今年の10月20日に出版されたばかりで、
図書館にもなさそうだから自分で買いました。
ブルーバックス版で、値段も安かったですしね。
ちょうど関心を持っていた触覚に関する考察本です。
著者の山口創さんに「愛撫・人の心に触れる力」
なんて題の本があることも、僕の関心に繋がります。

読み始めて最初のところは、少々退屈でした。
皮膚細胞や神経組織の専門用語が出てきたりして、
なんだか実感に乏しい表現がずっと続いたのです。
それが中程の「痒み」「くすぐったさ」あたりから、
科学的によくわからない話が面白くなってくる。
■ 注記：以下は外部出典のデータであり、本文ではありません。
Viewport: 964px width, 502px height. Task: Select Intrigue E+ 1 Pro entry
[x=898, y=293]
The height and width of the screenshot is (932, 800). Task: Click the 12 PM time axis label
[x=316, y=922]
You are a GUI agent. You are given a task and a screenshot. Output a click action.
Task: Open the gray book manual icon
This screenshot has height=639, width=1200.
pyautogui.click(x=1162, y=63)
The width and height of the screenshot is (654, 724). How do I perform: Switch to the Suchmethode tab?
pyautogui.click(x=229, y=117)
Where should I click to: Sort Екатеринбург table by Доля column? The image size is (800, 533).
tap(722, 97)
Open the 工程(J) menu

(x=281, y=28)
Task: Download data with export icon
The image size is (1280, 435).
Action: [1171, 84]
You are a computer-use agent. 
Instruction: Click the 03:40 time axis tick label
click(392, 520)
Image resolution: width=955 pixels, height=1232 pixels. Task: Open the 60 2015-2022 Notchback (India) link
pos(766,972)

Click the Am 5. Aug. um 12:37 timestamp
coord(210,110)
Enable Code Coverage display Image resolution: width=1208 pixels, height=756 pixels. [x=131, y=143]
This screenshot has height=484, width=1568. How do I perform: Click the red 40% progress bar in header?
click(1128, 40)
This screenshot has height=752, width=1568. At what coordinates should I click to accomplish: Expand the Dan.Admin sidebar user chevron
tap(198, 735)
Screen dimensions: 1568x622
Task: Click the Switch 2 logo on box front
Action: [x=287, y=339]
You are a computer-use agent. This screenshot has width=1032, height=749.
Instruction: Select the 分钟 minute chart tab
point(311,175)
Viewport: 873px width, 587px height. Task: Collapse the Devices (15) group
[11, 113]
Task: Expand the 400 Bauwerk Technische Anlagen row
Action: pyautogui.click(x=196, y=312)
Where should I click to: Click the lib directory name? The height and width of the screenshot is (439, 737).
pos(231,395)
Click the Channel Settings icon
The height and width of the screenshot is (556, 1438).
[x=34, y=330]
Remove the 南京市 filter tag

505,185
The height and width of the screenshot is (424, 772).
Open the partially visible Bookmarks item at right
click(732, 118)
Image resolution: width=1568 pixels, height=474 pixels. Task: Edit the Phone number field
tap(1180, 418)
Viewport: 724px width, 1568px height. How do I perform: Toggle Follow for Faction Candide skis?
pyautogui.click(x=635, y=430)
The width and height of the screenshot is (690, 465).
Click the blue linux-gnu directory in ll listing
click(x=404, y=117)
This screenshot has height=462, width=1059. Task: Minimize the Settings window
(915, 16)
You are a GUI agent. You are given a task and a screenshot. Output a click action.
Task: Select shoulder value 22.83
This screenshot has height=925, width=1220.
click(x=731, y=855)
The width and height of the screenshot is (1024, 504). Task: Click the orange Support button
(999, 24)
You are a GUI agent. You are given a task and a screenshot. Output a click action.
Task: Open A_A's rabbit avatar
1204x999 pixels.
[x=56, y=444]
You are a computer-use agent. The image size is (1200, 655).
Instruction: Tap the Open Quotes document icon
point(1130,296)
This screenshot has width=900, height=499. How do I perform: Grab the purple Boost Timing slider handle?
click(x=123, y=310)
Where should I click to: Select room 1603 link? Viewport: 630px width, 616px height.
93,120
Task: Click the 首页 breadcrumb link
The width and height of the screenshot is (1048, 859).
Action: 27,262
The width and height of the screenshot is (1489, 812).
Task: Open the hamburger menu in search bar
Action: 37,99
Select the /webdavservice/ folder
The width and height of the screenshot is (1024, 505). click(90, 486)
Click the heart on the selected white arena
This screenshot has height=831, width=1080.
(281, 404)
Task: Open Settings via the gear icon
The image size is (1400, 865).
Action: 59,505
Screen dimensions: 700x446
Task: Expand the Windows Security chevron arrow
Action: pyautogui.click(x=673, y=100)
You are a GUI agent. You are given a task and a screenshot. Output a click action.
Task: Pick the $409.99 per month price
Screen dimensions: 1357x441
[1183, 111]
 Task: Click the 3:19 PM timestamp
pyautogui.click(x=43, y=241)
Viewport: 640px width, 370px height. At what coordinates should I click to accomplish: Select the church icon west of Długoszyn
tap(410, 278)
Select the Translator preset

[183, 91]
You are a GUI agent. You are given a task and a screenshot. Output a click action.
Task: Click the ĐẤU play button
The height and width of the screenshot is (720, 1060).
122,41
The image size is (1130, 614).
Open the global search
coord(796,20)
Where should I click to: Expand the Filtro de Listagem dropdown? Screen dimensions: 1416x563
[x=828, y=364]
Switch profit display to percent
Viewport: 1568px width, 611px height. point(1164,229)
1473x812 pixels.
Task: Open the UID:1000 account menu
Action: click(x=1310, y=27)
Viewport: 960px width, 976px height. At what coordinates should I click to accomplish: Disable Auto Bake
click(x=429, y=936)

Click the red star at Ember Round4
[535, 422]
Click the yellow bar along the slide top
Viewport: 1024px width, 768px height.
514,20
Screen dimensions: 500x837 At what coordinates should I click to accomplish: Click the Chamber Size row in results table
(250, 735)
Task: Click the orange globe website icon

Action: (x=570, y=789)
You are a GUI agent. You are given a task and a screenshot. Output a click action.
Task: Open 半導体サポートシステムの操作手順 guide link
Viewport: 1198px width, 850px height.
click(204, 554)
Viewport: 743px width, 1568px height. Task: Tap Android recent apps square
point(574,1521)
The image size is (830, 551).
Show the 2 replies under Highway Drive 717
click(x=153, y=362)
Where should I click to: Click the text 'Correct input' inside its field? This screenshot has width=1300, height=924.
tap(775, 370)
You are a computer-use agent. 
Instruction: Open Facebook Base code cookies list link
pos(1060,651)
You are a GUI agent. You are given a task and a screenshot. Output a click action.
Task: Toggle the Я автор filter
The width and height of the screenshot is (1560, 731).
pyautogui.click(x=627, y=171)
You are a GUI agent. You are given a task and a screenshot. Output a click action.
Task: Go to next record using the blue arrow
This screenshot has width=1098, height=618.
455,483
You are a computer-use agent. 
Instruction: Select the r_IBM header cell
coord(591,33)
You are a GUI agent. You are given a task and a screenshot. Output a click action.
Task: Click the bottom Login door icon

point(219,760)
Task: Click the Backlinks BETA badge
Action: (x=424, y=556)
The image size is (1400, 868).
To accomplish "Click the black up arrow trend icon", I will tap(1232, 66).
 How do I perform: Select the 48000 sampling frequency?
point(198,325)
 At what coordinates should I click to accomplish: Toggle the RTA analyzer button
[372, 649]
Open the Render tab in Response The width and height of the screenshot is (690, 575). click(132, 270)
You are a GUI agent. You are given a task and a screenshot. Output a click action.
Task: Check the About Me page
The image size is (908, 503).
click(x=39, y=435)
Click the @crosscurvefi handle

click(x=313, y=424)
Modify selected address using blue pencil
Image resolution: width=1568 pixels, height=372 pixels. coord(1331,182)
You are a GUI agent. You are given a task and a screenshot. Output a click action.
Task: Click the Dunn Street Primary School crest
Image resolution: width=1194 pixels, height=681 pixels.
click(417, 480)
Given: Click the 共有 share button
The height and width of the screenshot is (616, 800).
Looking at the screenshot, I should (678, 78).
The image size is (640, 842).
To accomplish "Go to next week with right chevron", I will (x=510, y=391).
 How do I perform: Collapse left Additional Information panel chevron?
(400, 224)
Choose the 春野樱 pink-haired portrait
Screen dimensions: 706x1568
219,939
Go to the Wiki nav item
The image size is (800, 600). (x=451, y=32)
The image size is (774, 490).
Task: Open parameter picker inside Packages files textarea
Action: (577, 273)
(^_^;))
そして触覚による快不快の不思議に至って、
様々な謎の核心に触れてくるのです。

そう、ここでも「核心に触れる」なんて言い方をしましたが、
日本文化では、視覚による情報よりも触覚による情報が重要で、
視覚情報が中心になったのは、西欧化した現代の特徴です。
たしかに、日本人の繊細な感覚や匠が見せる精巧な技は、
手指の触覚による緻密な感覚を抜きにしては理解できない。
この触覚こそ、日本文化の優れた特性だとも言えるのです。
ところが現代の子どもたちには、この皮膚感覚が薄れている。

不幸なことに、今の子どもたちは兄弟も遊び相手も少なくて、
さらには親との肌による触れあいも少なくなっているために、
触覚の未成熟から、情緒が不安定になる傾向が強いのです。
人間の皮膚は、他の動物と比べものにならない精密な感覚を持ち、
赤ん坊の時から、ほとんどの感覚や感情を皮膚を通して学習する。
そもそも人間の皮膚は、脳の一部とさえ言える情報を持つのです。
特に日本人は、文化的にもこの皮膚感覚を大切に育ててきました。

日本文化のほとんどあらゆるものは、微妙な皮膚感覚で作られ、
それを味わうのも視覚よりも皮膚感覚であることが多いのです。
例えば家にしても着物にしても、生活道具にしても食品にしても、
手触りや肌触り舌触りといった触れる感触で味わうものが多く、
お風呂や四季の味わいさえ、見るよりも肌で感じるものなのです。
親子や男女の家族感覚も、この触覚によるものが大きくて、
ここに大きな安らぎや信頼関係を持っていたと思われます。

そうしてみると、現代はいかに皮膚感覚を疎かにしているか。
狭い家で否応なく親兄弟と触れあいながら育つた子どもは、
そうした肌の触れあいの中で、自然に愛情豊かに成長する。
ところが、親兄弟との肌の触れあいがないままに育てられると、
情緒不安定で、傷つきやすく、人とうまくやれない子が育つ。
明治の頃の日本人の写真と現代人の顔をを見比べると、
現代人がいかに視覚的になってしまったかが見て取れるのです。